“Oh, Luney, Luney!” he cried in a kind of wail as the truth revealed itself, “do not tell me that you have been blind all these days and that I have not known it!”
“A man’s blindness is no affliction,” said the dying poet, “if only he be secure in his friends. The sight of his eyes is as nothing in comparison with that which is given to his right hand. My great labours are near to their fruition, and I have a friend. And I am very happy, O my friend, and it is in this: the gentle and beneficent Earth, my mother, who has smitten her son with her caresses, bids me commit to your care the little treatise I have wrought on human life, on the life of man, on the life of the proudest of her children. Faithful friend and servant, I ask you to be the good angel of the public need. These eyes of mine are now void, as were those of my peers long ago; and the aged man, my father, is infirm and white-haired and unlearned in the ways of men—therefore, I confide to your care this which I have wrought. I ask you to take it away and print it immediately, and spread it broadcast among all the streets of the great city; and when all the street-persons have looked on what a lost soul in Hades has fashioned out of blood and tears, in order that they may find new sustenance, this weak and frail implement which has revealed the will of the Most High, shall return again to Earth, his mother, and weary with his great labours, she shall take him gently upon her breasts.”
The blind poet uttered these strange words with a noble simplicity which yet filled his friend with dismay. As the great bulk of writing was committed by the poet into the care of the unhappy Dodson, the young man, powerful and materialistic as he was, seemed almost to faint under their intolerable burden.
“Take it, friend,” said the dying poet. “Keep it jealously; it is a thing without price. And remember that I now count my days. And further remember my task is not accomplished until your own is fulfilled. Take this treatise straightway to that great house of publishers, which is the first of this country, wherein I, a slave, spent seven years of my existence upon the earth; and see that it is printed and bound with all the haste possible, and further that it is spread broadcast among all the persons in the streets of the great city, because until that is done, I cannot lie at peace.”
The unhappy Dodson stood as one all broken with pain.
“Y-yes,” he said feebly, “I will take them to the office to-morrow—and—and, old boy, I will tell them to set it up at once. I—I will tell them that the author is impatient—that he has not much time—that—that his time is nearly up—and—and that he wants to know that others know what he has done for them before he goes.”
With a sinking heart the unhappy Dodson made the great pile of manuscript into a parcel with the aid of brown paper and string, in precisely the fashion that in former days he had instructed his protégé. As suddenly he recalled his demeanour towards one who had now acquired a transcendent sanctity, his own eyes grew blind with their tears. Yet over and above his intolerable emotion, that which dominated his thoughts, was the knowledge that the mission to which he was pledged was foredoomed to fail.
“I don’t know much about literature—don’t pretend to,” said the unhappy young man, as he slipped the string round the parcel in a kind of dull anguish, “but it wouldn’t surprise me at all, old boy, if this doesn’t turn out to be the longest poem in the English language.”

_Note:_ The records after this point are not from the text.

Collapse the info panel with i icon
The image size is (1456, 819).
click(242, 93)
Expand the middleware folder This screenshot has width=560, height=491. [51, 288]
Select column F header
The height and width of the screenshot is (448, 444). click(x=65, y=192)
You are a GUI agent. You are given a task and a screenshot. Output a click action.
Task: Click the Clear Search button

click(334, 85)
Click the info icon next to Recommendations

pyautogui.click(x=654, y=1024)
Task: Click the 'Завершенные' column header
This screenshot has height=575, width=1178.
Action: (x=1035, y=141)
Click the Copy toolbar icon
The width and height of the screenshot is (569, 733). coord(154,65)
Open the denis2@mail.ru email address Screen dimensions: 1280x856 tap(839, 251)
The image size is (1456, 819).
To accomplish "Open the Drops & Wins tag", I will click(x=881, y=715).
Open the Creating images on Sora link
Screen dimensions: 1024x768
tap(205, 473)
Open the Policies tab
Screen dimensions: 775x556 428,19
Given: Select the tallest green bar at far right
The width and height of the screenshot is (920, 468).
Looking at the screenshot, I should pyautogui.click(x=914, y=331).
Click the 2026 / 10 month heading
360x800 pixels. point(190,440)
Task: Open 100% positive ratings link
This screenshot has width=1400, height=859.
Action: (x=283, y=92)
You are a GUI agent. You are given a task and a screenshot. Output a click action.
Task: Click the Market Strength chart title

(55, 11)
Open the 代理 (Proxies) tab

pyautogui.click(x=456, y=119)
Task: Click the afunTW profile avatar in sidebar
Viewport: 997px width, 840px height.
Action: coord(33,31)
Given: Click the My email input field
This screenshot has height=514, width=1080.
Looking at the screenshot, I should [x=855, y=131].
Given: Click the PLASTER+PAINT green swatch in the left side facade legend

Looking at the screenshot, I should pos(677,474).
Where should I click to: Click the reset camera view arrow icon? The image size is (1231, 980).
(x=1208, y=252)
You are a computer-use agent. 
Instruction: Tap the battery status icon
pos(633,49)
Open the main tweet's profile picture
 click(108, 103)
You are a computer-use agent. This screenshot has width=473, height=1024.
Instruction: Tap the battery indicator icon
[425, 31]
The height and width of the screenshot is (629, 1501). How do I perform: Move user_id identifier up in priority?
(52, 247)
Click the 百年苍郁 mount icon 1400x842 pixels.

“I believe it is a little less than three times the length of the Paradise Lost,” said the poet, with absolute composure, yet touched by that curious irony that his friend had never understood. “And I am reminded that I would have them print it with great clearness in three honest tomes. Each volume should coincide with a phase of the poem; you will observe that there are three phases to our little treatise, which correspond with those of human life—three phases through which the soul of man must pass in its terrestrial journeyings. On the first page, only the name of the poem must be set forth; the name of the poet must not appear. And further, good friend, I urge you to observe the profoundest secrecy as to the authorship of this treatise upon human life. The identity of the author must never be disclosed.”
“Why must the identity of the author never be disclosed, old boy?” asked Jimmy Dodson, whose bewilderment and consternation were ever increasing.